§ WORK REQUEST: Every line from the one containing "Інформація для студентів [menuitem] (37, 243)" to the one containing "Кафедра економіки та" in the records below, both included, must be set down exactly, and no other line.
Top of DATA
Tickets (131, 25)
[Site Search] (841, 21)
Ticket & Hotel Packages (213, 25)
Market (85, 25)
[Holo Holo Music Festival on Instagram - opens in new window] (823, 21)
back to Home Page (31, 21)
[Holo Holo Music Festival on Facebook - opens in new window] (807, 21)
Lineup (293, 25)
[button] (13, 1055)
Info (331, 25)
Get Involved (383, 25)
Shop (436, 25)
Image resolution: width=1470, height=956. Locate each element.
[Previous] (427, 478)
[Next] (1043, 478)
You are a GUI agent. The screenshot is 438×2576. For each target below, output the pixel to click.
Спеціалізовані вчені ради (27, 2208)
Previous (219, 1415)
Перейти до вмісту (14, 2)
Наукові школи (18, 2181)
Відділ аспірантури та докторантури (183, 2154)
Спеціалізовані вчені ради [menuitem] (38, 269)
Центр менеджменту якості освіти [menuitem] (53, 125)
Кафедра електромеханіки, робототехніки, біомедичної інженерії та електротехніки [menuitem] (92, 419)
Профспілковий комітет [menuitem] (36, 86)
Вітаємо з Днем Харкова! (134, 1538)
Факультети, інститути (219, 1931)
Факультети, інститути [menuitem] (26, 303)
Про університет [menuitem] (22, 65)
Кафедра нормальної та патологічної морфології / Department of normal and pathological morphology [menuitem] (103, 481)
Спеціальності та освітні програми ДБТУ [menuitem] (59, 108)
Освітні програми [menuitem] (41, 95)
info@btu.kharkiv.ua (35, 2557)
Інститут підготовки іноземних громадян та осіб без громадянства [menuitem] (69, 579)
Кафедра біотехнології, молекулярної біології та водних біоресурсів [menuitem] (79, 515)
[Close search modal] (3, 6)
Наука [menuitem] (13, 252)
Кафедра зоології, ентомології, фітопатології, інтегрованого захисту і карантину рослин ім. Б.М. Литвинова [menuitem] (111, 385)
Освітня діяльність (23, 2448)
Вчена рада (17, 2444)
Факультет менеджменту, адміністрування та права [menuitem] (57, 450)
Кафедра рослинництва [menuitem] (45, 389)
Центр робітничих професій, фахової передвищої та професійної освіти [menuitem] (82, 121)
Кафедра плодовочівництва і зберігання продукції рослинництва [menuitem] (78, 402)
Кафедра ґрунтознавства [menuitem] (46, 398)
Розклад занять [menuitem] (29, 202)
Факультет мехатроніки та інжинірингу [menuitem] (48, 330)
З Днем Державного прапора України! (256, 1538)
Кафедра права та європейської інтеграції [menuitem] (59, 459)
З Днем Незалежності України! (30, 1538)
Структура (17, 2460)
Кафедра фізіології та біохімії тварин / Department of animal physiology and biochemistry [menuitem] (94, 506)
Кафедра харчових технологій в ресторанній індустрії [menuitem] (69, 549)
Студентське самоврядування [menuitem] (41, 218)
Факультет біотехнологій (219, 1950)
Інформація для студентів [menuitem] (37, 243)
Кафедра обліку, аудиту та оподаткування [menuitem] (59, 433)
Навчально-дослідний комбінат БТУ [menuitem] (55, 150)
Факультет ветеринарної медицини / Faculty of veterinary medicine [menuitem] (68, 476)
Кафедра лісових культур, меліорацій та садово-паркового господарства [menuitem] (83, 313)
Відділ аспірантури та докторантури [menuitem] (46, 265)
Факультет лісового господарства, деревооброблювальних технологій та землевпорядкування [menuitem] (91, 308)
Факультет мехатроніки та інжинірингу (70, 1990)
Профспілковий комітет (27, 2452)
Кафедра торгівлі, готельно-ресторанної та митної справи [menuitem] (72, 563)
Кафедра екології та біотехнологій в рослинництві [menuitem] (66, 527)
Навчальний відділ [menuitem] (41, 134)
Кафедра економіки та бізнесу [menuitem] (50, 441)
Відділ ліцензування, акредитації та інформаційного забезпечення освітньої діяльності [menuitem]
Bottom of DATA
§ RESULT OF THIS EXERCISE:
Інформація для студентів [menuitem] (37, 243)
Кафедра обліку, аудиту та оподаткування [menuitem] (59, 433)
Навчально-дослідний комбінат БТУ [menuitem] (55, 150)
Факультет ветеринарної медицини / Faculty of veterinary medicine [menuitem] (68, 476)
Кафедра лісових культур, меліорацій та садово-паркового господарства [menuitem] (83, 313)
Відділ аспірантури та докторантури [menuitem] (46, 265)
Факультет лісового господарства, деревооброблювальних технологій та землевпорядкування [menuitem] (91, 308)
Факультет мехатроніки та інжинірингу (70, 1990)
Профспілковий комітет (27, 2452)
Кафедра торгівлі, готельно-ресторанної та митної справи [menuitem] (72, 563)
Кафедра екології та біотехнологій в рослинництві [menuitem] (66, 527)
Навчальний відділ [menuitem] (41, 134)
Кафедра економіки та бізнесу [menuitem] (50, 441)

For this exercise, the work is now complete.